Growing up, I frequented Native healthcare clinics within my own tribe. Everything from a simple cold, to a grade III ankle sprain (basketball, it will get you) drew me to the free and available healthcare provided at such facilities. Sometimes it meant waiting 4 hours to see the provider for 5 minutes; other times, I found myself waiting 5 minutes to spend 4 hours in the emergency room. Simply put, it varied. Similar to any healthcare facility or corporation, so did the care.
During my undergraduate tenure, I spent two years volunteering within a Tribal physical therapy department. I learned a great deal from the therapists, staff, and patients alike. Learning moments ranged from understanding why patients needed therapy, to what the Tribal healthcare system entailed. It did not take long to realize Tribal healthcare differs, slightly, from other healthcare systems, and as always there is potential for improvement. Understanding the needs of patients is vital for any setting, but being able to truly discern those needs within a Tribal healthcare system is an absolute must.
Recently, I graduated from physical therapy school as a Doctor of Physical Therapy (DPT). To supplement this, my medical training was funded by a health professions scholarship through Indian Health Services (IHS). This generous scholarship aids Native students in becoming medical professionals by assisting with not only the expense of tuition and fee’s, but the costs of living as well. Given this, students have an opportunity to focus entirely on their education and development as clinicians. To make trade for this (pardon the Native pun there) recipients of this scholarship sign a contract with IHS pledging to work for an IHS or Native/Tribal facility for the same number of years in which the scholarship was received. Such a situation is a win-win for both sides: students do not acquire the massive burdens of debt, and IHS ensures fresh waves of healthcare providers flooding their facilities each spring.
Given my graduation, I recently accepted my first job. It is located in South-central Alaska, within a drivable distance to Anchorage. My family and I are thrilled to begin our Alaska adventure and I’m quite ready to put my thinking cap on and get to work in the clinic. As a student, I was fortunate to train with some excellent clinicians and hope to incorporate the skills they bestowed on me in my own clinical practice. Lastly, I am beyond excited to begin my career in the very place I discovered my passion for physical therapy, the Tribal setting.

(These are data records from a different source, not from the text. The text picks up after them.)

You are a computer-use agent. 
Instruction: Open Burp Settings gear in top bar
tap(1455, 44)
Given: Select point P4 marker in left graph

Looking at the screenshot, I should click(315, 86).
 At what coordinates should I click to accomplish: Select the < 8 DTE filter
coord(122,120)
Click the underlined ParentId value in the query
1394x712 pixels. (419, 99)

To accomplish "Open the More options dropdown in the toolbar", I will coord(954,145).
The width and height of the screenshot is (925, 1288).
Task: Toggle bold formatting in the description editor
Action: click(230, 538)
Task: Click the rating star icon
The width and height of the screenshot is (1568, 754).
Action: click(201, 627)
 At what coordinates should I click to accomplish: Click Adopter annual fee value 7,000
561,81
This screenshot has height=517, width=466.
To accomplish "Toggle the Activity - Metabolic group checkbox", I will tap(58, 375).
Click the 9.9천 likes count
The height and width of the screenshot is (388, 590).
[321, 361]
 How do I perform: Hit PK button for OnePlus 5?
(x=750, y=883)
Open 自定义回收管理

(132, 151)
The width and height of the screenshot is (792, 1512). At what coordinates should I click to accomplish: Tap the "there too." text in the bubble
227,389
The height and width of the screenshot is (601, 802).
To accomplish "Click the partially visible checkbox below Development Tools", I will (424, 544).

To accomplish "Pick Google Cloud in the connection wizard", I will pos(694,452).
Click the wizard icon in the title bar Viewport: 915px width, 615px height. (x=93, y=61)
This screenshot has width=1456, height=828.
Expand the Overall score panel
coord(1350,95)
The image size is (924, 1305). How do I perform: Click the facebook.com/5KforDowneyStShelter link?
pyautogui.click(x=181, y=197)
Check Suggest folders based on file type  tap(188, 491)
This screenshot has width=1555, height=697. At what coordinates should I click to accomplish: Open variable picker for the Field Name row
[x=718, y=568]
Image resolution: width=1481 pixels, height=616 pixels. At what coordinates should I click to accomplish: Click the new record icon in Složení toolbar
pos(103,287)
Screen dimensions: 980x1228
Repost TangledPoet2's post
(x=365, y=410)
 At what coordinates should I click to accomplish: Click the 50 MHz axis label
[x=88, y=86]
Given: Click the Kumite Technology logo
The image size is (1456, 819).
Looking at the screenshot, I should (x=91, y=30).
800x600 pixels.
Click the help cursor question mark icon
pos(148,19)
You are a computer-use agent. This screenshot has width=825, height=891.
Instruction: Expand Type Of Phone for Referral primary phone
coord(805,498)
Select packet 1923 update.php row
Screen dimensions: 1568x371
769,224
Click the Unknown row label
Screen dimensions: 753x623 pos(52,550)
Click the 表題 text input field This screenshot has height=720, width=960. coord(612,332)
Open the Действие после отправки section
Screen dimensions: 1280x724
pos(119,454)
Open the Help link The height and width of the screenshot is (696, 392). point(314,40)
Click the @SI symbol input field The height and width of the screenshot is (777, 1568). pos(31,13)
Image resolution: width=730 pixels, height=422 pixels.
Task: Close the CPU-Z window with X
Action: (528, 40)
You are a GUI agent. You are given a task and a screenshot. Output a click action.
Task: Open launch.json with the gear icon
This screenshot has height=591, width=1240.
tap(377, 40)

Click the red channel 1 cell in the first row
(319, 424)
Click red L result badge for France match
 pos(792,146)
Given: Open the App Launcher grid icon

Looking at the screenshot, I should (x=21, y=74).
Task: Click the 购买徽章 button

Often times the Tribal population can be tedious to work with; it does vary from patient to patient, but the overall culture is unique, and so the care should be as well. Too often, though, the care is not reflective of the culture and things get ‘off track.’ I only unearth these issues to mention this is one, of several, areas I plan to address through my care. Having been a patient, I’ve seen their side of the curtain; having been a volunteer, I’ve stood in the curtain; and as a healthcare provider, I hope to remove the curtain. Being Native is certainly not a requirement, or even pre-requisite to working within Tribal healthcare; there are many great providers from near and afar that are not Native and make excellent clinicians within this population and culture. Sometimes, however, it really pays to come full circle.